The special relationship between the US and the UK has, since the Second World War, been the same as that of a vassal state or town to the Roman Empire. Roman emperors knew certain regions subject to the Pax Romana had skills and products they needed but simply could not supply at the heart of the Empire. They therefore entered into arrangements whereby they supported chieftains and tribal elders who would ensure the free flow of the required commodity, be it glass, oil or slaves with particular skills. They were, of course, the dominant power in these relationships, but the Roman Peace consisted of a combination of military might, cultural and financial patronage and really, really straight roads. The Pax Americana consists of blue jeans, hamburgers, movies, HBO and SIGINT. The UK is rather like the ancient Roman town of Baelo Claudia in Southern Spain, which produced the finest garum or fermented fish sauce in the known world. It layered rotting fish in deep wells and allowed them to ferment and liquefy in the sun before exporting the pungent condiment to all corners of the Empire.
In return the town received from the Emperor Claudius the status of Municipium - a form of self-governance within the Empire. In other words, it made the little villagers feel as if they were independent and sovereign whilst clearly being financed and propped up by the City of Rome.
The UK has been for a long time the principal exponent of surveillance and SIGINT technology and methodology. Their special brand of sauce has been a tasty must have for the US since Bletchley Park first provided the basis for modern encryption, decryption and computing and, like downtown Baelo Claudia, it stinks to high heaven but no one is really surprised.
Knowing something is inevitably true, believing it to be so and then discovering a material fact that confirms your belief is received by the brain and processed into a stage reaction worthy of the double-take in a creaky murder mystery performed by a member of an amateur dramatic society in a shabby provincial church hall on a rainy Wednesday night. We are unconvinced by our own incredulity. We know this stuff goes on and we gasp wide-eyed indignation, protest, campaign and then move on, tacitly accepting it because we don’t believe it can be stopped.

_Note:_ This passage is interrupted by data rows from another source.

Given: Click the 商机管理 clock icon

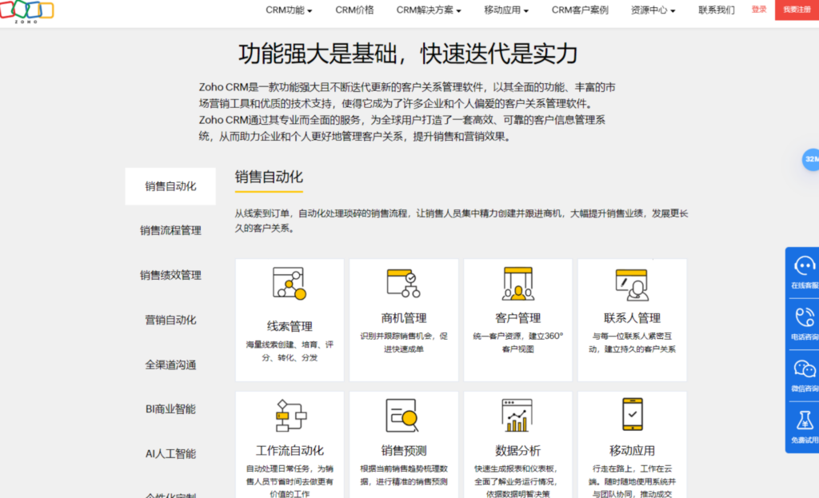Looking at the screenshot, I should [x=403, y=281].
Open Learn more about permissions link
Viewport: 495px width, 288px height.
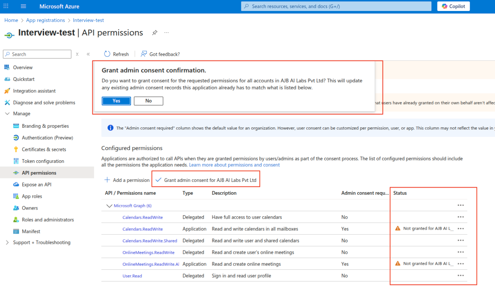(x=234, y=165)
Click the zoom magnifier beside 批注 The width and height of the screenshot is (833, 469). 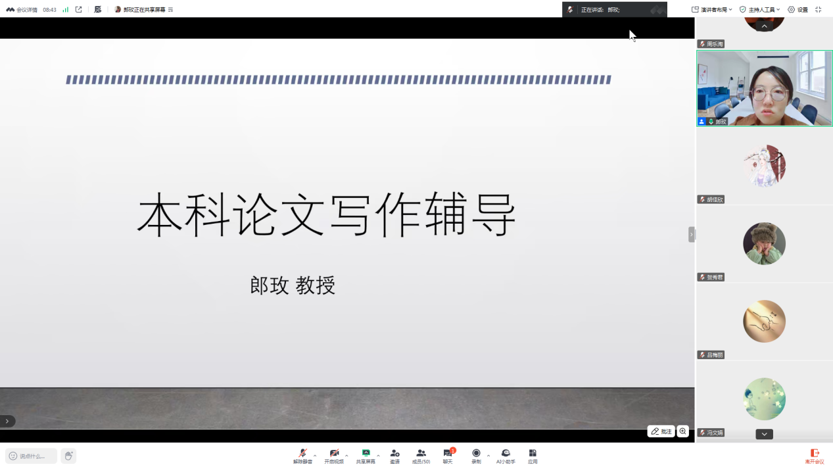click(683, 432)
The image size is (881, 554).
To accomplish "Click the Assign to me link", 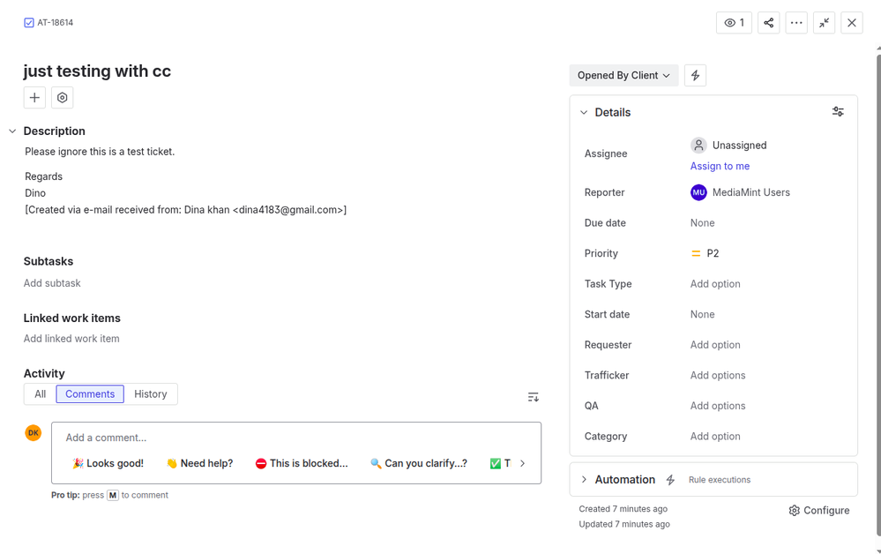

Let us suppose a future new generation of politicians, energised by the protests of the early twenty-first century grows up to wage a radical political campaign against the surveillance state. In a new era of political thought resembling the Kennedy administration’s engagement with civil rights in the US and the Attlee government’s radical construction of the welfare state in the UK, they successfully legislate against the worst excesses of data capture and analysis of all citizens in the Empire and its vassal states. They throw open the doors of their intelligence agencies and emphasise the danger of burning liberty in the quest for security. What then? Will the technology go away? Will every country in the world regard itself as subject to the same respect for individual privacy at the price of increased security? Of course not. The spooks will consider it their duty, as now, to ignore the concerns of libertarian politicians paying lip service to liberty and will continue to ensure that they have absolute access to you and everything you do, say or think.
Orwell said ‘The same pattern always reasserts itself, just as a gyroscope will always return to equilibrium, however far it is pushed one way or the other.’ Whilst this is true, there have been marked changes in our lives as a result of discounting this counsel of despair and fighting back. But who will be the Rosa Parks of the Data Wars? Snowden?
The one fatal flaw in the encroachment on civil liberties is that it relies on young minds in back rooms devising ever more intelligent means of surveillance and data analysis. The hackers find themselves recruited as security analysts rather than kicking their heels at home with an electronic tag on their leg and a banning order preventing them from even touching a keyboard. The technology is both the werewolf and the silver bullet.
There is an arms race going on and in the Data Wars, the corporations and intelligence agencies are the dominant armies on the plain. But there are undoubtedly rearguard actions and resistance maquisards, some not yet born, who may find a way for a citizen to be, as far as possible, guarded against unwarranted state and commercial intrusion. Many already exist, albeit with holes. But it is possible that drills of the data miners will be blunted by a clever bit of code combined with legislation and controls that will limit the price exacted for the Pax Americana. It will not be foolproof, but political equilibrium in the course of its progress from one end of liberty to another may, for a while at least, tilt in the direction of the truly private citizen.